Deux plaintes déposées
Après cet épisode judiciaire et sa démission, Hervé Gaschignard évoque "une vraie traversée du désert". C'est alors qu'il a été contacté par Mgr Guy de Kerimel, l’évêque de Grenoble, lui demandant de venir "pallier l'absence d’un prêtre gravement malade".
Il a reçu, pendant six ans, diverses missions au sein du diocèse Grenoble-Vienne avant d'être nommé curé de la paroisse de La Croix de Belledonne. "J’ai accepté cette mission, tout en demandant que le père Karel reste pour suivre toute la pastorale des jeunes", assure-t-il auprès de la revue "Chemins", ce que confirme le diocèse selon qui le curé assurera toutes sortes de missions pour lesquelles il "n'est pas disqualifié."
"La distance éducative et relationnelle, attendue d'un adulte, n’a pas été juste en plusieurs circonstances, ayant causé l'étonnement ou ayant scandalisé certains jeunes, qui s'en sont fait l'écho auprès de leurs parents", convient le diocèse de Grenoble dans un communiqué.
Mais cette nouvelle nomination a provoqué la colère de quatre familles en Loire-Atlantique, d'où est originaire Hervé Gaschignard.
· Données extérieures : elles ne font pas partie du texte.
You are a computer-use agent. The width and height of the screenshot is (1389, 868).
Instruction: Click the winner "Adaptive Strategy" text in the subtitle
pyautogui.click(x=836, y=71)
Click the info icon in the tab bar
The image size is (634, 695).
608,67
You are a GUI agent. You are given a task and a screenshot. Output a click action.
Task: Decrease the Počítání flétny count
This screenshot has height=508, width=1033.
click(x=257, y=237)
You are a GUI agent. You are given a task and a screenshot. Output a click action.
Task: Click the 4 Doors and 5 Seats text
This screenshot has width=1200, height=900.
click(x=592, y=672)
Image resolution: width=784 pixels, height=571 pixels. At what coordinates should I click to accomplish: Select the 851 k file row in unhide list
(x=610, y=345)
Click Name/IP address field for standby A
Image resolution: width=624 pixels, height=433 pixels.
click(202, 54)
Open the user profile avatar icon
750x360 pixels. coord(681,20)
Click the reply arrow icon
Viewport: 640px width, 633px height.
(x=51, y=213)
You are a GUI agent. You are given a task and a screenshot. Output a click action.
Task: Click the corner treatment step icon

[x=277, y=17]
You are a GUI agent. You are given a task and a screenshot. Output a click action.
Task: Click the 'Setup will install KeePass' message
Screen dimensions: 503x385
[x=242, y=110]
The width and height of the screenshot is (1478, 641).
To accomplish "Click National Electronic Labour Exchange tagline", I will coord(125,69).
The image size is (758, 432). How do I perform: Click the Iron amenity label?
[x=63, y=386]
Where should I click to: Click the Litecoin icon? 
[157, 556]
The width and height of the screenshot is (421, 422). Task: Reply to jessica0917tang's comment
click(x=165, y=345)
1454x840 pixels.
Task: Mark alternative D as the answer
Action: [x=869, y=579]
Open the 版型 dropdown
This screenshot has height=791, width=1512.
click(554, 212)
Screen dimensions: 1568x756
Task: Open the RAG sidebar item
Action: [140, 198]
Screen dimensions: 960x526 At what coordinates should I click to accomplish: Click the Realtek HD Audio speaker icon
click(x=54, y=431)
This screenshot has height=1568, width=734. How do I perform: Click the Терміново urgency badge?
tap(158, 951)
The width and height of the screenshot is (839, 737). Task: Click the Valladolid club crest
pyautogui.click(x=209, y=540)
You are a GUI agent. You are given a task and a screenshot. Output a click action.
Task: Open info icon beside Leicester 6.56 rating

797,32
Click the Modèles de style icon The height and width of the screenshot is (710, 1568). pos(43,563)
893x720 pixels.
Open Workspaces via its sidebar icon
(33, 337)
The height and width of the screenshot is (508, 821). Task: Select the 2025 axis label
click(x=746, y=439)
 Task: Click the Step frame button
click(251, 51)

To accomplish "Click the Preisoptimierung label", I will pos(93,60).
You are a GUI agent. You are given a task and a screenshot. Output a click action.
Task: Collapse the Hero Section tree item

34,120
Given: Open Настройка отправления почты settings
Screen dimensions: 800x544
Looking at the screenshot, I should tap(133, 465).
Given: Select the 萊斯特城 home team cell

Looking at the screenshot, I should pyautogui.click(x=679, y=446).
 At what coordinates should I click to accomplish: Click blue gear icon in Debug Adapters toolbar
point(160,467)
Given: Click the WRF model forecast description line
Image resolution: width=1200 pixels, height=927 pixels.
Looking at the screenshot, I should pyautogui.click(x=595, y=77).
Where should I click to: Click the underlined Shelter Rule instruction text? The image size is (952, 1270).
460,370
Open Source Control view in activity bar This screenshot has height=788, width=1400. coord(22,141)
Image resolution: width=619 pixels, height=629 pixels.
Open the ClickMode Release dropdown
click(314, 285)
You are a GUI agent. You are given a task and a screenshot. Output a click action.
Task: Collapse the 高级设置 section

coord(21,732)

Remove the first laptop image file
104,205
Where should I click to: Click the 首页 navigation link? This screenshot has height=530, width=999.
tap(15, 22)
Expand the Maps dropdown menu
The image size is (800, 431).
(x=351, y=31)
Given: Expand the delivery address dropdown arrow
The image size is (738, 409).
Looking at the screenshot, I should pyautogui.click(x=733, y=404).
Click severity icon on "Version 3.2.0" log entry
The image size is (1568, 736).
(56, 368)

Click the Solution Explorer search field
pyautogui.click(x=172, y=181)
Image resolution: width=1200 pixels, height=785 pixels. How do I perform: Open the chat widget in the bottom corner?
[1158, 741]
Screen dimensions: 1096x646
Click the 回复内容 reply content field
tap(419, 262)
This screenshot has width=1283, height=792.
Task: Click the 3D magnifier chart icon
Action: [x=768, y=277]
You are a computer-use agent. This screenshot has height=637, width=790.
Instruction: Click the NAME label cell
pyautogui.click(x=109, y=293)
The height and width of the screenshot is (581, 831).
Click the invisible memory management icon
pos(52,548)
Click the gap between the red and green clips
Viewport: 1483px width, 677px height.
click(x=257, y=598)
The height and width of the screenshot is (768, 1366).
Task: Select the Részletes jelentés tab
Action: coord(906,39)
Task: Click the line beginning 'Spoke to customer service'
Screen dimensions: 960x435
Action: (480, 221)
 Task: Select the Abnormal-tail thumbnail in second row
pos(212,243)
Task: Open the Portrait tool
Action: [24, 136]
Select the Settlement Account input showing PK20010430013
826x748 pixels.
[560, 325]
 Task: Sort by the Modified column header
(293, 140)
Celles-ci affirment, dans une enquête de Médiacités Nantes, que l'homme aurait eu des "gestes inappropriés" envers plusieurs adolescents au cours d'un pèlerinage familial à l'été 2001.
Le père de l'une de ces jeunes confie notamment au média d'investigation avoir vu "la main du père longuement posée sur les fesses d’une de (ses) ados". Deux familles ont ainsi déposé plainte et deux autres vont suivre, bien que ces faits se heurtent à la prescription, rapporte Médiacités.
"Je ne lui accorde pas une pleine confiance"
Le diocèse de Grenoble confirme avoir été informé de ces nouvelles plaintes et rappelle les "sanctions" appliquées par l'Eglise catholique. "Notre devoir d'hommes, de citoyens et de chrétiens, est aussi de ne pas condamner quelqu'un à une mort sociale, définitive, et de pouvoir lui donner les moyens de se sentir utile" en tant que "prêtre 'de base', rendant service en paroisse", juge-t-il.
"Cela me choque que cette plainte intervienne aujourd'hui", s'étonne Jeanne*, une habituée de la paroisse de La Croix de Belledonne, se disant toutefois rassurée que "l'Eglise ne lui accorde pas une confiance aveugle". "On a été bien informés de ses antécédents", assure-t-elle.
Tous les fidèles interrogés par France 3 Alpes reconnaissent que la nomination du curé a fait du bruit. "J'attends de voir. Je ne lui accorde pas une pleine confiance", tempère Jeanne qui, comme Michel*, prône le pardon. "On a affaire à un homme qui a probablement eu des maladresses dans sa vie mais il n'a été condamné par personne, hormis par une cabale dont il a souffert", estime le fidèle de 85 ans, très impliqué dans la vie de la paroisse, décrivant un homme "extrêmement intelligent, bon et riche de foi".
"Je crois que certaines personnes préfèrent craindre plutôt que de voir les choses", avance Michel. Le diocèse indique pour sa part qu'Hervé Gaschignard conservera sa fonction "tant que la justice civile n'aura pas fait d'éventuelles avancées sur ce dossier."
*Les personnes interrogées ont souhaité rester anonymes.
[Mise à jour le 13 novembre 2023]
Dans un courrier adressé à France 3, l'avocat d'Hervé Gaschignard affirme que son client "conteste fermement les faits qui lui sont reprochés [dans le cadre des deux plaintes déposées en juillet 2023, NDLR], de la même manière qu'il a toujours contesté les faits qui lui ont été reprochés par le passé."
Contacté par téléphone, le conseil de M. Gaschignard a indiqué que ni lui ni son client ne souhaitait accorder d'interview à ce sujet, rappelant que les faits dénoncés sont prescrits.